En informatique, un test désigne une procédure de vérification partielle d’un système. Son objectif principal est d’identifier un nombre maximum de comportements problématiques du logiciel afin d’en augmenter la qualité (si les problèmes identifiés lors des tests sont corrigés). Néanmoins, le test peut aussi avoir pour objectif d’apporter des informations quant à cette qualité afin de permettre la prise en décisions.

Les tests de vérification ou de validation visent ainsi à vérifier que ce système réagit de la façon prévue par ses développeurs (spécifications) ou est conforme aux besoins du client, respectivement. Dans cet article nous ne traitons que du test de logiciel, le test de matériel informatique (ou ‘hardware’) n’est pas abordé.

Un test ressemble à une expérience scientifique. Il examine une hypothèse exprimée en fonction de trois éléments : les données en entrée, l’objet à tester et les observations attendues. Cet examen est effectué sous conditions contrôlées pour pouvoir tirer des conclusions. Un bon test respecte également l’exigence de répétabilité 1.




La définition qui suit est issue de la norme IEEE 829-19982 revue à l’aide du glossaire de l’ISTQB3.

Un test est un ensemble de cas à tester (état de l’objet à tester avant exécution du test, actions ou données en entrée, valeurs ou observations attendues, et état de l’objet après exécution), éventuellement accompagné d’une procédure d’exécution (séquence d’actions à exécuter). Il est lié à un objectif.

La réalisation d’un test amène donc à définir cet ensemble. Différents types de test permettent de détecter différents types de défaut. Des méthodes de spécification de test ont été élaborées pour permettre une plus grande rigueur dans cette activité de définition. La norme britannique BS 7925-24 (version préliminaire disponible ici) ou le Software Testing Techniques5 de Boris Bezier en donnent des exemples.

Un test vise à mettre en évidence des défauts de l’objet testé. Cependant, il n’a pas pour finalité :

d’identifier la cause des erreurs,
de les rectifier,
de prouver la correction de l’objet testé.

La définition d’un cas à tester précise les exigences s’appliquant à une spécification. Un objet ne peut être testé que si on peut déterminer précisément le comportement attendu en fonction des conditions auxquelles il est soumis. Si la spécification ne permet pas cette détermination, la propriété du logiciel qu’elle définit ne peut être testée.

Soumettre la spécification à cette contrainte de « testabilité » permet d’en améliorer la précision puisqu’elle oblige à expliciter les caractéristiques de l’objet. Ceci permet, en retour, de trouver plus tôt les erreurs de spécification (incohérence, etc). Cette contrainte est renforcée par certaines méthodes de développement comme le Test-Driven Development. L’ISTQB souligne le rapport de cette contrainte à la « maintenabilité » de l’objet.

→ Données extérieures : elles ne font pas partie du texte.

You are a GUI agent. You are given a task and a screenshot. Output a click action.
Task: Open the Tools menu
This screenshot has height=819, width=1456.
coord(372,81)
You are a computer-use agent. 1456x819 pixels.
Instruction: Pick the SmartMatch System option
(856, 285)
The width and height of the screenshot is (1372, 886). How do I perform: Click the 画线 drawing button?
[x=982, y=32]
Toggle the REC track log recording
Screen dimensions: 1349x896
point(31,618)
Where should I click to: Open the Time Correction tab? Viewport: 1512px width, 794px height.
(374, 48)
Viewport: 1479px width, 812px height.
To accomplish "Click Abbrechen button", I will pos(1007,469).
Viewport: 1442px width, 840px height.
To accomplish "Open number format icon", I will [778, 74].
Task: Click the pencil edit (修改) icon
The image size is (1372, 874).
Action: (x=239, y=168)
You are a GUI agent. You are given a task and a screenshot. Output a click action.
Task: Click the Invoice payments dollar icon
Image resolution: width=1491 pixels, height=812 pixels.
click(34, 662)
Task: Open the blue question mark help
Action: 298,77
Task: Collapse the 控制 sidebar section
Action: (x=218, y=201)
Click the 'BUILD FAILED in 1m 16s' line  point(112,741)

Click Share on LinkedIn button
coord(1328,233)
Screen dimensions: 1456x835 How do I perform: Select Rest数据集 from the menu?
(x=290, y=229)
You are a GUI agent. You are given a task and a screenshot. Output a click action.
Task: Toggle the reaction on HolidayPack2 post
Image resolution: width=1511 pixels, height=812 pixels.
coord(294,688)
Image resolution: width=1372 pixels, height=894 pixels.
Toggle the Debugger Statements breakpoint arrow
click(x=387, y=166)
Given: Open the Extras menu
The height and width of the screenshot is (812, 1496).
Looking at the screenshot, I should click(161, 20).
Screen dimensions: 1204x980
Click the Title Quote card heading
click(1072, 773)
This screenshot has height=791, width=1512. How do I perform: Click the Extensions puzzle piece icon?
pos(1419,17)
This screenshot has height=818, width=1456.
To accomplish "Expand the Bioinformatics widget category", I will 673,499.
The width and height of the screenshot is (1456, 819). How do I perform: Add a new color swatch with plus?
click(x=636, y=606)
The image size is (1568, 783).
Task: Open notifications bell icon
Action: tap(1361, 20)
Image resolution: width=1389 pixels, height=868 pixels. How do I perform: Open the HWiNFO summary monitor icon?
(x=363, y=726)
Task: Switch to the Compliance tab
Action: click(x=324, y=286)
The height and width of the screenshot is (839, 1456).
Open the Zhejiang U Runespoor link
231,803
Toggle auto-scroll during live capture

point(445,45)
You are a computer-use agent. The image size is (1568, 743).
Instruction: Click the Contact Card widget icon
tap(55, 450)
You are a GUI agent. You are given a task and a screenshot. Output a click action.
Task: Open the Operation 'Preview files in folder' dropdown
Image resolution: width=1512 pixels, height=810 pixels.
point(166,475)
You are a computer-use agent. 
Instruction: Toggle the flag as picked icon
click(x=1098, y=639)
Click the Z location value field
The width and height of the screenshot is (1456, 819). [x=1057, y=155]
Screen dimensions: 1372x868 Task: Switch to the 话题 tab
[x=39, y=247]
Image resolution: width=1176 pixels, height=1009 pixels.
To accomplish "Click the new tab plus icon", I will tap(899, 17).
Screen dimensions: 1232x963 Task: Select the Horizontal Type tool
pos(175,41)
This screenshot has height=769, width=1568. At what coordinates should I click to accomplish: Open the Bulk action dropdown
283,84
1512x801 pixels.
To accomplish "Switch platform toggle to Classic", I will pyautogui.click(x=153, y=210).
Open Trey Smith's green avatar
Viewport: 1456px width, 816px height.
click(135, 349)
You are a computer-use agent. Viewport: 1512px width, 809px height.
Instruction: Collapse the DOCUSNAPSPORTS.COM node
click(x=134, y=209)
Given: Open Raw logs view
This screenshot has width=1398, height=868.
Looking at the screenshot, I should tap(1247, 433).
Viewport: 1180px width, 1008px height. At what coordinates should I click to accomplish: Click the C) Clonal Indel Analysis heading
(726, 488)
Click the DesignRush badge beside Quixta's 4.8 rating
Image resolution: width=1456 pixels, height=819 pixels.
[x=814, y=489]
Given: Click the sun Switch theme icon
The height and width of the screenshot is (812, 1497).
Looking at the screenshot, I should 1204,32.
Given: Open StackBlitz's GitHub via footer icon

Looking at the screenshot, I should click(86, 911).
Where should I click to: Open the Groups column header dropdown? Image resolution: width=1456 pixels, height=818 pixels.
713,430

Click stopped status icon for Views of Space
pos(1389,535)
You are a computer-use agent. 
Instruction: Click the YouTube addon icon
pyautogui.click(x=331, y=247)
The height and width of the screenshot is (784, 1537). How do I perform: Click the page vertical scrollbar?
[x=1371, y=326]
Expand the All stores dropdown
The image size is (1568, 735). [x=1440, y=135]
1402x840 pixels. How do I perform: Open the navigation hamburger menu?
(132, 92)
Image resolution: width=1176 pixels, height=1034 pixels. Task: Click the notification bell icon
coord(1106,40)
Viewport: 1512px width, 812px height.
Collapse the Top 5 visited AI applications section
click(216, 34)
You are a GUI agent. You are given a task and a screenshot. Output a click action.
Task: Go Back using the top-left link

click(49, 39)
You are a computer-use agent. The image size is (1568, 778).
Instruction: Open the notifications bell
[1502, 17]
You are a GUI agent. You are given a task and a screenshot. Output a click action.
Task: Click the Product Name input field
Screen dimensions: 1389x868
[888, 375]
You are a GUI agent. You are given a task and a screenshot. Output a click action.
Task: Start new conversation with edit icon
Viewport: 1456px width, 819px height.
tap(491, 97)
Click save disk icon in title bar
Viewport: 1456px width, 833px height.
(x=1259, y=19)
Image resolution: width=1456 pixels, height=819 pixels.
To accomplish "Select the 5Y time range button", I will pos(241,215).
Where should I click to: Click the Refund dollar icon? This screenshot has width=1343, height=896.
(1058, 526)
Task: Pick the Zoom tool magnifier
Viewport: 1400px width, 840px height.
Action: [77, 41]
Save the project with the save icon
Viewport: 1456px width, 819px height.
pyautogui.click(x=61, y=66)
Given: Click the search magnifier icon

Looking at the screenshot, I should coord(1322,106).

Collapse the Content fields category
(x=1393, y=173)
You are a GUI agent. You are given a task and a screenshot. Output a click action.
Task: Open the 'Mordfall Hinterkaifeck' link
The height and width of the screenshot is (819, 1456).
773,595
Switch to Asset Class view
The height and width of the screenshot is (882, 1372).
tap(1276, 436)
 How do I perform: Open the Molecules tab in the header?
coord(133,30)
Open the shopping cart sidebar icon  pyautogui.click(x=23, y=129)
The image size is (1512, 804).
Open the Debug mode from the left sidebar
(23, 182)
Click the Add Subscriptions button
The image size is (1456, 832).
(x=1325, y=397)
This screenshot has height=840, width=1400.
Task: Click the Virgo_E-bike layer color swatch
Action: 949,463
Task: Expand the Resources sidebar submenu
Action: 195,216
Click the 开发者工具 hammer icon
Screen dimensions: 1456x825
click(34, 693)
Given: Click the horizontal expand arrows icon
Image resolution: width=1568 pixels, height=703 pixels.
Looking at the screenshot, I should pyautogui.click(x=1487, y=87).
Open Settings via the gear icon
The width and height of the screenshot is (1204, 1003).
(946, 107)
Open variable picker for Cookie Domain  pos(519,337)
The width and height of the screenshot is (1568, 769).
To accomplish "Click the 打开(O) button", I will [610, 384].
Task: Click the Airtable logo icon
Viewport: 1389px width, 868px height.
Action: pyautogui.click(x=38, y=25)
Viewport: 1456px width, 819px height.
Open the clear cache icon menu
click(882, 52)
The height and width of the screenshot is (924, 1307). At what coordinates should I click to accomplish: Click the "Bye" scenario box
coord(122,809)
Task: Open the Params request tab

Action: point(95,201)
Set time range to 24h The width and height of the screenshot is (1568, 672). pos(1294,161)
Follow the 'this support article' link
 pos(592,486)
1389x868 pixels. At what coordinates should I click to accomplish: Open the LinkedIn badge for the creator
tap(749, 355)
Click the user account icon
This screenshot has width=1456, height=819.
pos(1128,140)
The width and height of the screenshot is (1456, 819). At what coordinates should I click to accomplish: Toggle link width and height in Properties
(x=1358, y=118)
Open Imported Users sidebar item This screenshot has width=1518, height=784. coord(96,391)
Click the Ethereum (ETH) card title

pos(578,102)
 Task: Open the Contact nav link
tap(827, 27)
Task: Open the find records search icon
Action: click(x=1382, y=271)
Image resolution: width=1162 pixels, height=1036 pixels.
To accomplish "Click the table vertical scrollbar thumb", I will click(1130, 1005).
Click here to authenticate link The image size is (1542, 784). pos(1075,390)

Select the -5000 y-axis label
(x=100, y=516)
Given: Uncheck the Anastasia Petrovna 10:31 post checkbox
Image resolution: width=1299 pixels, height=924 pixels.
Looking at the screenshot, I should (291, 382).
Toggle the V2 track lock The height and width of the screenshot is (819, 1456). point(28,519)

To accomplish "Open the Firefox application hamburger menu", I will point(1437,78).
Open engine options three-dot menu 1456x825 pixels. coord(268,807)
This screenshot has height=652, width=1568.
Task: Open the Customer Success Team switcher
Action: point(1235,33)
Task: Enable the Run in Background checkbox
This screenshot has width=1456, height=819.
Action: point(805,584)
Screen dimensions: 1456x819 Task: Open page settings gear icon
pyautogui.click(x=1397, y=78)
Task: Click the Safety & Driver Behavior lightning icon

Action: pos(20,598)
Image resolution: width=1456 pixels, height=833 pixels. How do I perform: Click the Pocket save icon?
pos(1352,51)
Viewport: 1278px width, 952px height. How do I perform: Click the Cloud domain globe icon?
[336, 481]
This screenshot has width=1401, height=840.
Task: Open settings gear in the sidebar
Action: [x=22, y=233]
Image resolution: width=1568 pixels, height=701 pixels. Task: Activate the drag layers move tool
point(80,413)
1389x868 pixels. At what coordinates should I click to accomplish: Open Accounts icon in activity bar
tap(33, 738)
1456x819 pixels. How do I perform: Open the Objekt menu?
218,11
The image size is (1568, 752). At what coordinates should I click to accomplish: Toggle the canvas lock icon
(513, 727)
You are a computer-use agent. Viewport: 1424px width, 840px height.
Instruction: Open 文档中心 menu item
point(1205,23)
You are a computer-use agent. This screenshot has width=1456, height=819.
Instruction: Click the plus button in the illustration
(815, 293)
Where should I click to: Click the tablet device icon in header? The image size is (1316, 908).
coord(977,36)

L’activité de test d’un logiciel utilise différents types et techniques de tests pour vérifier que le logiciel est conforme à son cahier des charges (vérification du produit) et aux attentes du client (validation du produit). Elle est un des processus du développement de logiciels.




L’ISTQB3 définit un défaut comme une imperfection dans un composant ou un système qui peut en perturber le fonctionnement. Ce défaut est révélé par une défaillance (failure) s’il est exécuté, c’est-à-dire une déviation par rapport au comportement ou résultat attendu.

Cette définition indique que l’exécution du produit n’est pas la seule façon de détecter des défauts. Elle laisse aussi entrevoir qu’un code peut être syntaxiquement et sémantiquement correct et pourtant présenter un défaut qui ne sera manifesté que lors d’un test de performance par exemple. Dans un tel cas, l’origine du défaut pourrait être une erreur d’architecture ou de configuration.

Le terme anomalie est aussi souvent utilisé. C’est un terme générique qui fait référence autant à un défaut qu’à une défaillance.




La définition donnée dans la norme BS 7925-16 pour l’entrée fault (il n’y a pas d’entrée defect) fait de cette imperfection la matérialisation d’une erreur, c’est-à-dire d’une action humaine produisant un résultat incorrect (voir cette norme et la norme IEEE 610.12-19907), une « faute » de frappe ou une erreur de raisonnement par exemple. L’ISTQB semble se démarquer de cette position car même s’il considère que les défauts sont le plus souvent provoqués par des erreurs humaines, ceux-ci peuvent aussi être la conséquence de phénomènes environnementaux (radiation, pollution, magnétisme,…) modifiant le support hardware des logiciels testés.